Sexual perversions with animals; one of the most evil of sexual sins (see Exodus 22:19).
Idol worship (see v. 20). Worship of a false god is to the spiritual man what murder is to the physical man, direct and devastating death. Alma the Younger understood this principle when he said of his period of apostasy, “Yes, and I had murdered many of his children, or rather led them away unto destruction” (Alma 36:14; emphasis added).
“The real point is that in his relations with a poor man, possibly his own employee, an Israelite must be generous. If he gives him an advance payment on his wage, he must not insist on payment by the end of the day at the risk of the man’s doing without the garment he has given as pledge for the loan (v. 26). The original admonition was not so much a prohibition of interest as a demand that one be ready to ‘risk an advance’ without material security. Amos 2:6 condemns Israelites for having treated such advances in a strictly legal manner, even at the cost of making the poor destitute. As a barter economy developed into a money economy the problem of interest became increasingly acute (Deut. 23:19–20; Lev. 25:26); between Israelites interest on commercial loans was prohibited. (In Hebrew the word ‘interest’ means ‘bite’!) To take a neighbor’s garment in pledge for any time longer than the working hours of the day, when he does not wear it, is equivalent to making him pledge his life ([see] Deut. 24:6, 17). This prohibition ultimately makes enslavement for debt impossible.” (Buttrick, Interpreter’s Bible, 1:1008.)
The Joseph Smith Translation says, “Thou shalt not revile against God, nor curse the ruler of thy people” (JST, Exodus 22:28).
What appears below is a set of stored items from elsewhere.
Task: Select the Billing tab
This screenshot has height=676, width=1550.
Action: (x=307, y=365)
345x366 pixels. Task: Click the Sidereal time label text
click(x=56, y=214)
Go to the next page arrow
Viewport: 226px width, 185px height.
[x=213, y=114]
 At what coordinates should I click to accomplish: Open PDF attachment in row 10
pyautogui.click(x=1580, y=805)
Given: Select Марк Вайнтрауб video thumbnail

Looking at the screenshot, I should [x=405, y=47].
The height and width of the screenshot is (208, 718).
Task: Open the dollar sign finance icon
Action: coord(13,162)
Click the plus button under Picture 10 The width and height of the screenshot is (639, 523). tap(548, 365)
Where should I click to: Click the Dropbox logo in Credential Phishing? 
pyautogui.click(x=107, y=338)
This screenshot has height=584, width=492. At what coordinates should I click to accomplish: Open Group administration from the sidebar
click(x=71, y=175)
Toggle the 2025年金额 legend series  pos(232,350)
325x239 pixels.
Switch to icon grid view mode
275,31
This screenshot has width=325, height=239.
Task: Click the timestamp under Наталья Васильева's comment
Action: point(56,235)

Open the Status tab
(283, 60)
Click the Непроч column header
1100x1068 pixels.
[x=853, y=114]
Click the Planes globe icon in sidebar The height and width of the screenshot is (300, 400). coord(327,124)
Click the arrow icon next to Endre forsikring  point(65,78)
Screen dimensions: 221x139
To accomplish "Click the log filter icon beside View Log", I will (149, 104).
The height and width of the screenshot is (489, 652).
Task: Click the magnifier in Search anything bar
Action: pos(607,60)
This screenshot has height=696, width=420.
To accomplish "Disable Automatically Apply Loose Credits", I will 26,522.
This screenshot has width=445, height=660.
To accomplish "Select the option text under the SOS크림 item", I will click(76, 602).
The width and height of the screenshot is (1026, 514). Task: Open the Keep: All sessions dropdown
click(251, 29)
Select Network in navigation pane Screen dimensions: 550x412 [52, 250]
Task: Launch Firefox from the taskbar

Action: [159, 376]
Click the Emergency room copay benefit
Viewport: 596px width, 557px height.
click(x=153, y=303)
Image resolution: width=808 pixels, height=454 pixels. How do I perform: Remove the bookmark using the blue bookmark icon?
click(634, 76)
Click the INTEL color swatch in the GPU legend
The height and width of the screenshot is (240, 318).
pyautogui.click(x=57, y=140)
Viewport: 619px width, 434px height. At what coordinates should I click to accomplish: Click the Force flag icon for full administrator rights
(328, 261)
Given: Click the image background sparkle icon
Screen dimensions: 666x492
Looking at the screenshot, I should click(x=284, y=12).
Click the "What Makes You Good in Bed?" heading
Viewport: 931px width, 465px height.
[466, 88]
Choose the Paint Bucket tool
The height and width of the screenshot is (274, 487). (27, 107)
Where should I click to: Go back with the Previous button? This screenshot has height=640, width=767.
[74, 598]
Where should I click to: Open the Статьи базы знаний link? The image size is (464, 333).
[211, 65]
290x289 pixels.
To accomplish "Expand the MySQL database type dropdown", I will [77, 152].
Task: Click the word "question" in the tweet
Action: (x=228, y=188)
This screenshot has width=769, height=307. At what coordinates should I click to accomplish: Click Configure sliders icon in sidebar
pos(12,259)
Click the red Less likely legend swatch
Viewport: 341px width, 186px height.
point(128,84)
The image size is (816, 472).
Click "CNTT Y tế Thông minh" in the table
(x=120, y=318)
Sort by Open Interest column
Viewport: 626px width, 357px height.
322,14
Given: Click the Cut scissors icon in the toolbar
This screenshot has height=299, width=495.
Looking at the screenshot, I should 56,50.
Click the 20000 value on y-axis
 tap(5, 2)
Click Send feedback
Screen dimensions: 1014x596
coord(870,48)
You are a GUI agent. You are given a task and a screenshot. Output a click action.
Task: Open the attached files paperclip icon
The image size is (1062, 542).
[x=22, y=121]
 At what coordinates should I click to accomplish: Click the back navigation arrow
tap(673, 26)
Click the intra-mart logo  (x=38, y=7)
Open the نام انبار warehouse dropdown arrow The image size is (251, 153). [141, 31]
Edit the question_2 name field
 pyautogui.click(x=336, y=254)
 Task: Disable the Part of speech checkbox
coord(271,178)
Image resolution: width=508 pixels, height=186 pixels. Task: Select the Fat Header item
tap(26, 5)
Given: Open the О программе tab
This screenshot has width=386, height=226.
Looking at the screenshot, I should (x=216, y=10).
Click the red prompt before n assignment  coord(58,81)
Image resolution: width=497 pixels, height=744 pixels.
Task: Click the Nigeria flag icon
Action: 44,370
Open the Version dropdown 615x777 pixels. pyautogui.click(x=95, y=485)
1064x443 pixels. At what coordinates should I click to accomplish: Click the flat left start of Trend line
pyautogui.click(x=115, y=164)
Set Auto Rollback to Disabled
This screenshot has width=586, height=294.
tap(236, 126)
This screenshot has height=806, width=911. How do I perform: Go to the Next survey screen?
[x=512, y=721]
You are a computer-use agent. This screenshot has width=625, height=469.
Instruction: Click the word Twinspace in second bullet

The word translated “liquors” comes from a Hebrew word meaning “to weep” and denotes the juice of the vine or oil of the olive, not necessarily fermented juice. These laws were to symbolize the willing consecration of the people of Jehovah.
Many people think of the law of Moses as being summarized by the requirement of “eye for eye, tooth for tooth” (Exodus 21:24). They picture a system of fierce retaliation and brutal punishment. In Exodus 23:1–8 is an excellent example of the inaccuracy of that conception. Here are laws requiring a high degree of morality, justice, and righteousness, and requirements to do good to one’s neighbor. In an age where wickedness abounds, where gossip and slander are commonplace (see v. 1), where men follow the fads and fashions of evil and greedy men (see v. 2), where evil men (Joseph Smith corrected the word poor in v. 3 to read wicked) are often supported and even glorified, where many people refuse to get involved in the problems or misfortunes of their neighbors (see vv. 4–5), where exploitation of the poor and ignorant is widespread (see vv. 6–7), and when bribery and corruption are daily fare (see v. 8), the world would do well to turn to such laws and follow them.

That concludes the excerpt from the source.